PROMPT: For the string "computer", find every matching line in the records and copy it.

SUPPLIED MATERIAL:
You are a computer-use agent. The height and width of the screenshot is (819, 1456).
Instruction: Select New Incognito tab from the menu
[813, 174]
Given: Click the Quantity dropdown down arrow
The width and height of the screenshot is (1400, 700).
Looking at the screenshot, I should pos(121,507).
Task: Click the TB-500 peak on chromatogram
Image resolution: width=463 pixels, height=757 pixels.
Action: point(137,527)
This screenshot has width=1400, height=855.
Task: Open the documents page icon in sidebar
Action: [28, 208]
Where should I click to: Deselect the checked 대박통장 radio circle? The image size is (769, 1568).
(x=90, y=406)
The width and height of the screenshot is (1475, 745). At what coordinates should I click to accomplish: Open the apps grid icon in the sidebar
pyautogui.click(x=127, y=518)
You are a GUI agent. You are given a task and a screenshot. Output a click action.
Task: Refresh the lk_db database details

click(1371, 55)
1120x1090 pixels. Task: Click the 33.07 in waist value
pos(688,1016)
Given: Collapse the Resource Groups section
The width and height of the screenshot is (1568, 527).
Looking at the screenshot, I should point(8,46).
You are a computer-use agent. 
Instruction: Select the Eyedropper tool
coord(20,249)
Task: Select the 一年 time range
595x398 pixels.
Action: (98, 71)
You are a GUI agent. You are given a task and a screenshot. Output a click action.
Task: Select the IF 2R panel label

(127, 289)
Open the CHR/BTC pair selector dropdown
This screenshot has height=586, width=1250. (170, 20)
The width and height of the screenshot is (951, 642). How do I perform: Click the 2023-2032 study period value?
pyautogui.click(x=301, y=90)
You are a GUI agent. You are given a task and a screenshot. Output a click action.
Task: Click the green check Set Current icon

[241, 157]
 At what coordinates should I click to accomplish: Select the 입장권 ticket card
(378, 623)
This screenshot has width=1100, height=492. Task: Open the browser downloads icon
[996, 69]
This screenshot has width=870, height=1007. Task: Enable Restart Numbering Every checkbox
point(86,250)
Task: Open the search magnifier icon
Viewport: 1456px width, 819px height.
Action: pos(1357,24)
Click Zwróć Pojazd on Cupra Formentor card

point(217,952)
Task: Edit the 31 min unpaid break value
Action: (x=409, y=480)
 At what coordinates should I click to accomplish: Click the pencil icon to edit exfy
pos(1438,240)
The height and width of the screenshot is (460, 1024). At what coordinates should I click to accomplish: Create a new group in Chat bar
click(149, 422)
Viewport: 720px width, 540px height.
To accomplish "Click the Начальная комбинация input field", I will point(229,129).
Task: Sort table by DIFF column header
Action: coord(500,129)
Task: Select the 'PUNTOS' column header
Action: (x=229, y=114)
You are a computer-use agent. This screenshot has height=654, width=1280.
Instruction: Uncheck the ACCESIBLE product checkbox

RESPONSE AREA:
You are a computer-use agent. The height and width of the screenshot is (819, 1456).
You are a computer-use agent. 
You are a computer-use agent. This screenshot has height=654, width=1280.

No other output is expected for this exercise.